## WHAT YOU HAVE TO DO
Rewrite the records below from the start through the line containing "Halloween and Dental", inclusive, with "Locate" changed to "Find" and nothing else altered. Omit the pictures.

## DATASET CONTENT
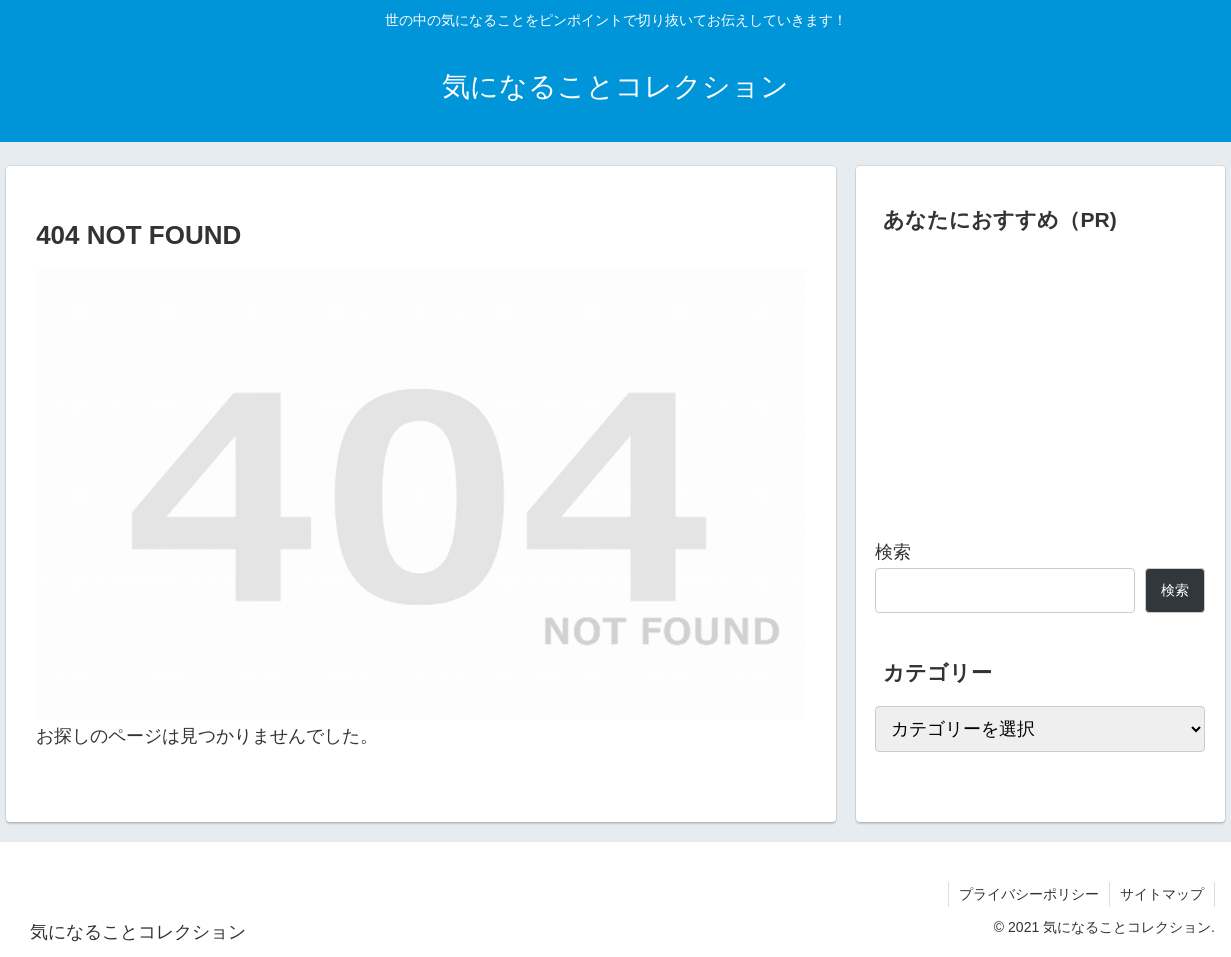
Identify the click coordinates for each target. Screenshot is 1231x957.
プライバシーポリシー (1029, 894)
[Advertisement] (1040, 378)
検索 (893, 552)
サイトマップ (1162, 894)
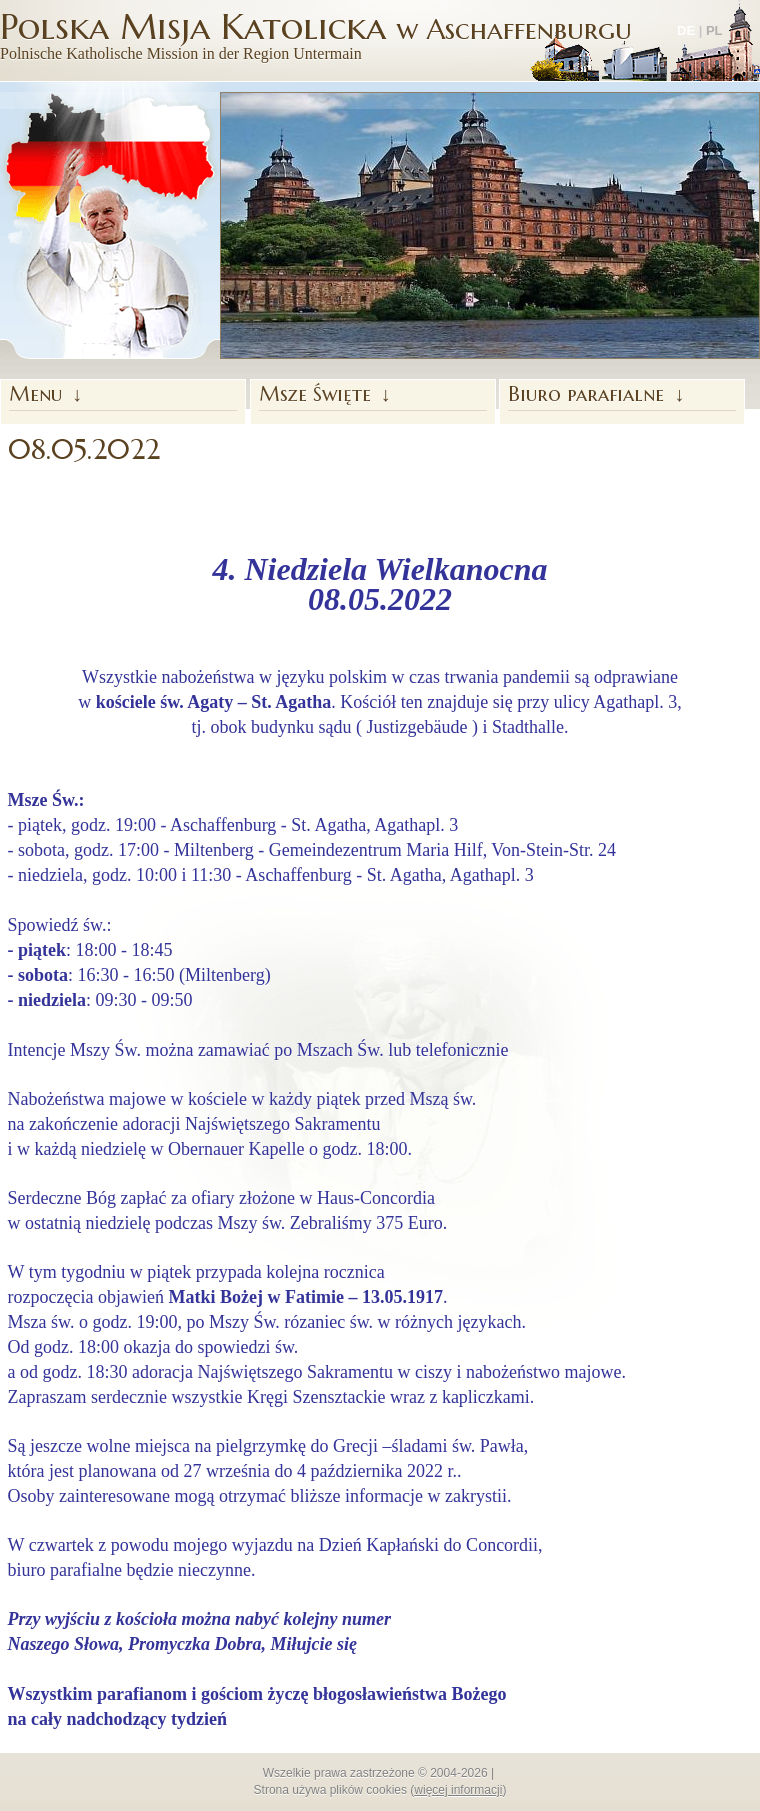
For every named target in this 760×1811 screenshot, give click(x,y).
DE (686, 30)
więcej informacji (458, 1790)
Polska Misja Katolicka (316, 35)
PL (714, 30)
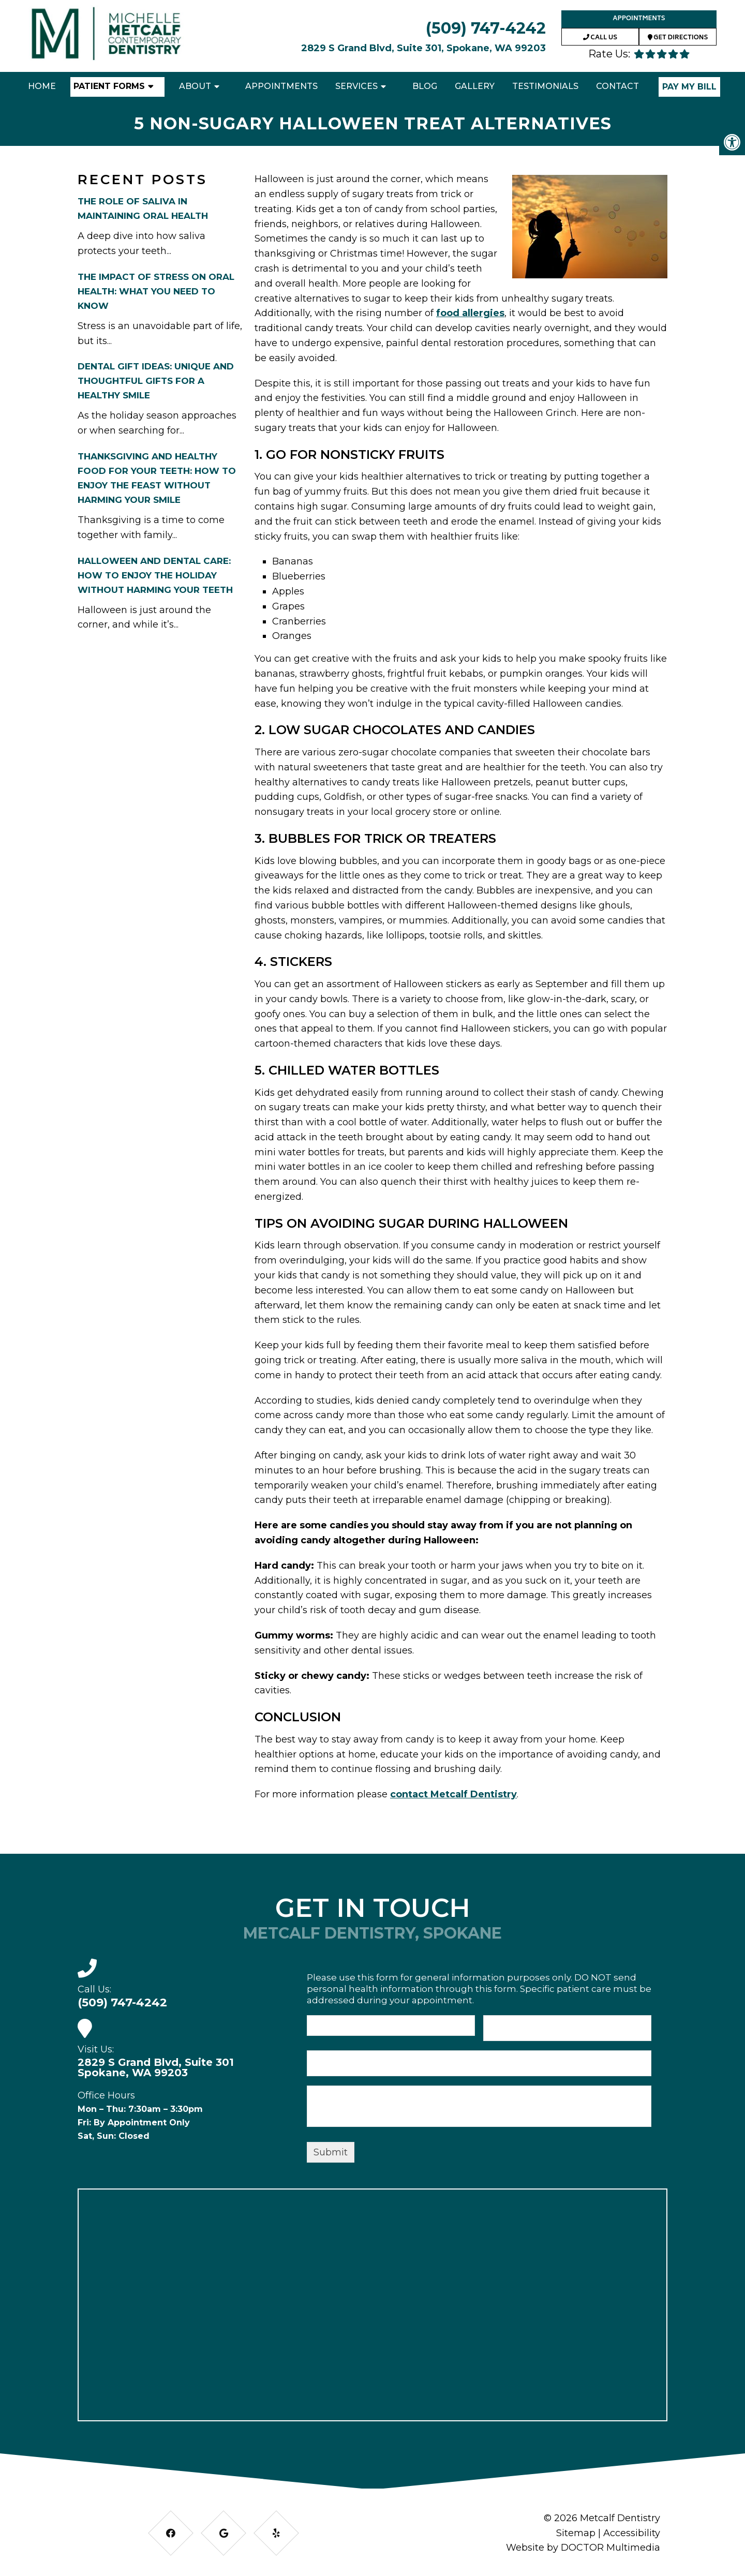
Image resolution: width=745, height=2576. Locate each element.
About (195, 86)
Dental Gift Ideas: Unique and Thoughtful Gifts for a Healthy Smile (156, 380)
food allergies (470, 313)
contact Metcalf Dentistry (453, 1794)
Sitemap (575, 2533)
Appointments (639, 18)
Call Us (600, 38)
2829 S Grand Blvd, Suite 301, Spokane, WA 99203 (423, 48)
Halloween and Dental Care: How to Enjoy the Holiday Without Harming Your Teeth (155, 575)
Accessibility (631, 2533)
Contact (617, 86)
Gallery (475, 86)
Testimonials (545, 86)
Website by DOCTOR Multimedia (583, 2547)
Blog (424, 86)
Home (42, 86)
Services (356, 86)
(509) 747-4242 (486, 28)
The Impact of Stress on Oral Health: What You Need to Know (156, 291)
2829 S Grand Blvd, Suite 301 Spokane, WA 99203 (156, 2067)
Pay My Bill (689, 87)
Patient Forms (109, 86)
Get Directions (678, 38)
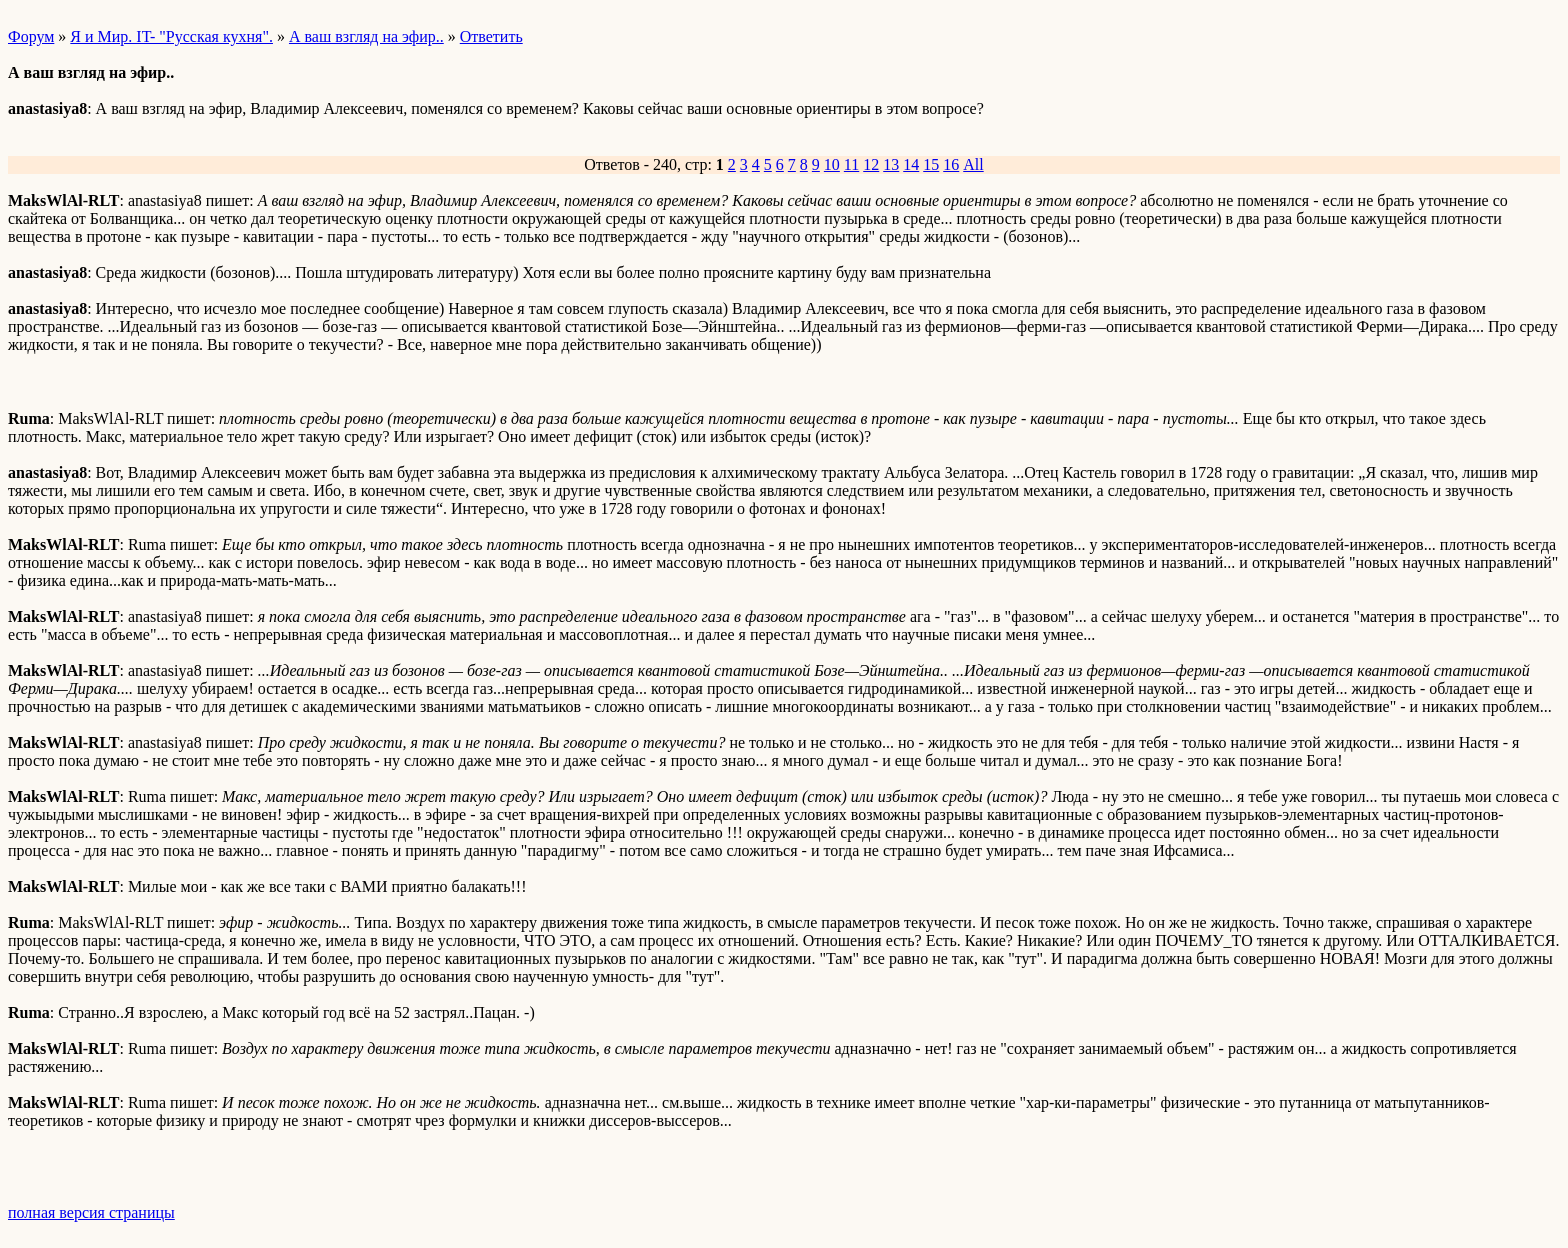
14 (911, 164)
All (973, 164)
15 (931, 164)
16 (951, 164)
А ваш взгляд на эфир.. (366, 36)
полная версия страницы (91, 1212)
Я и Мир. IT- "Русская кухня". (171, 36)
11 (851, 164)
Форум (31, 36)
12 (871, 164)
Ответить (491, 36)
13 (891, 164)
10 (832, 164)
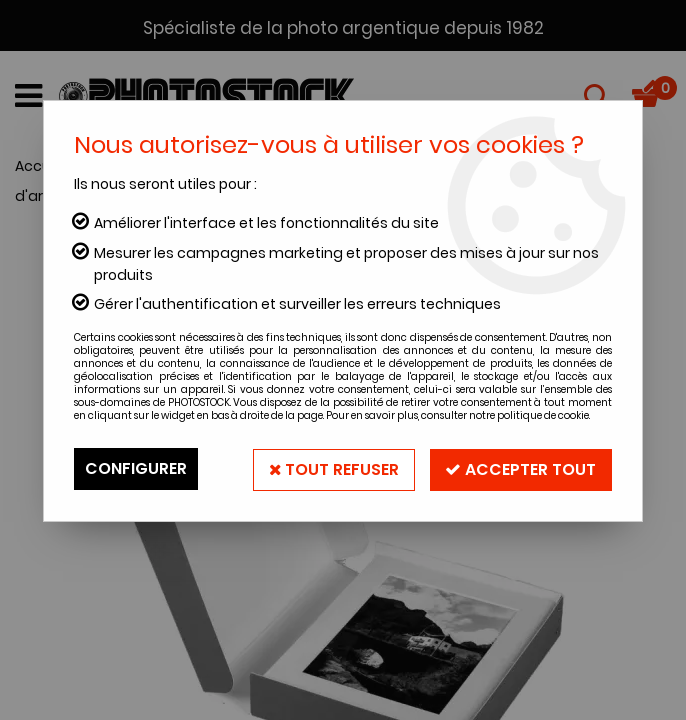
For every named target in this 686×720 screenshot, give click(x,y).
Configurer (136, 468)
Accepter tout (520, 468)
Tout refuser (332, 468)
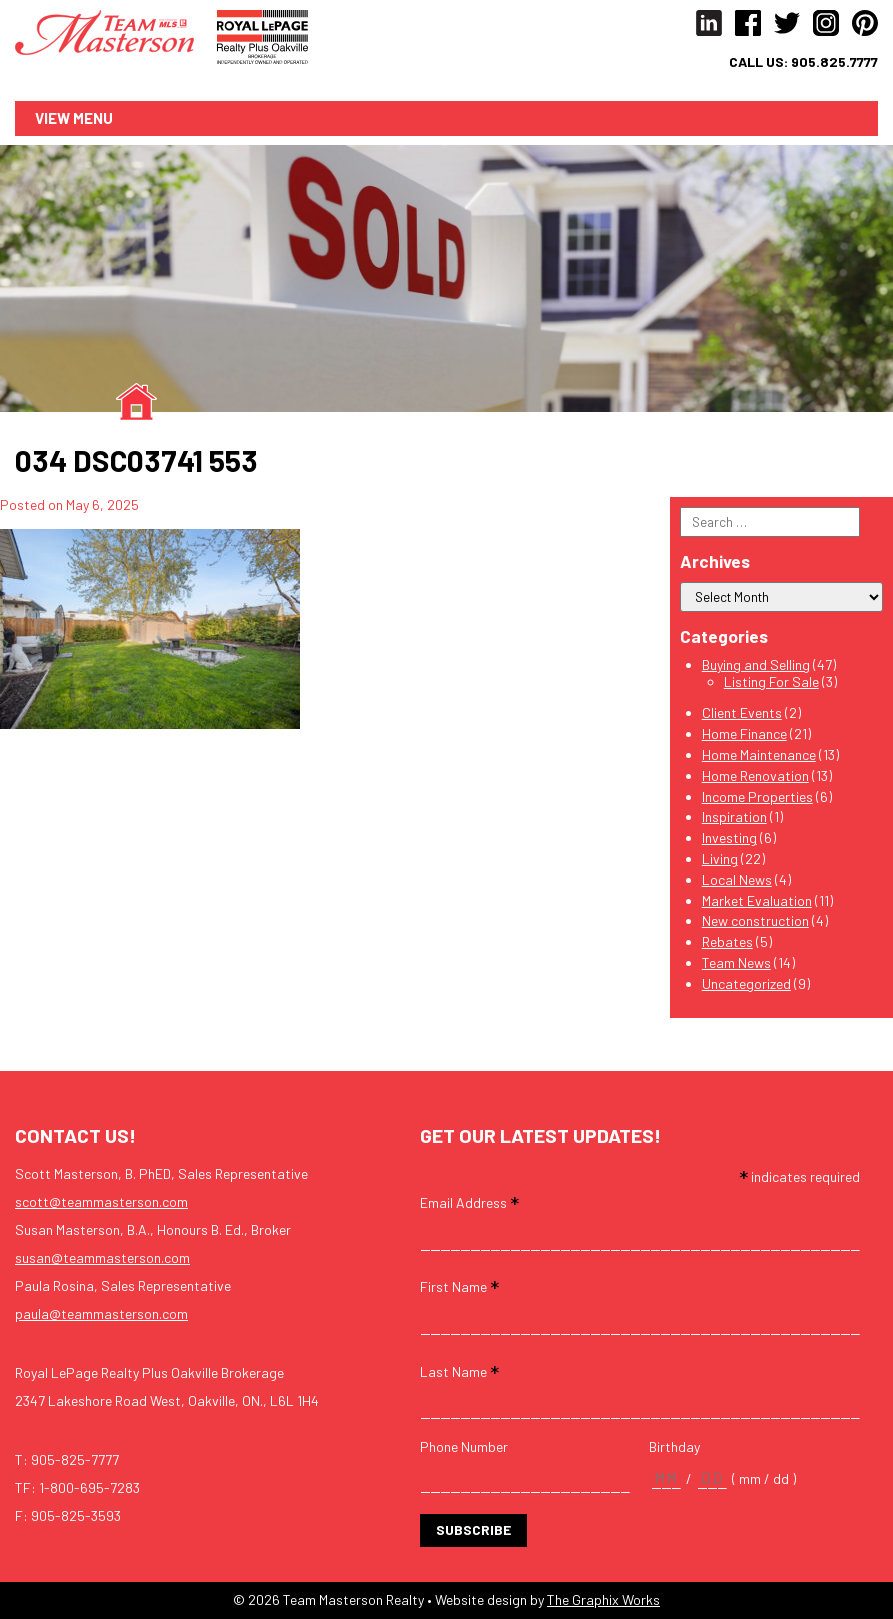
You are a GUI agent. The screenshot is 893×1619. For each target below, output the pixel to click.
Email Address (469, 1202)
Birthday (674, 1447)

## OUTPUT OF THE TASK
Identify the click coordinates for each target. Screenshot is 1231x957.
プライバシーポリシー (1029, 894)
[Advertisement] (1040, 378)
検索 (893, 552)
サイトマップ (1162, 894)
For every named target in this 760×1811 screenshot, give click(x,y).
DE (686, 30)
więcej informacji (458, 1790)
Polska Misja Katolicka (316, 35)
PL (714, 30)
Image resolution: width=745, height=2576. Find each element.
About (195, 86)
Dental Gift Ideas: Unique and Thoughtful Gifts for a Healthy Smile (156, 380)
food allergies (470, 313)
contact Metcalf Dentistry (453, 1794)
Sitemap (575, 2533)
Appointments (639, 18)
Call Us (600, 38)
2829 S Grand Blvd, Suite 301, Spokane, WA 99203 (423, 48)
Halloween and Dental Care: How to Enjoy the Holiday Without Harming Your Teeth (155, 575)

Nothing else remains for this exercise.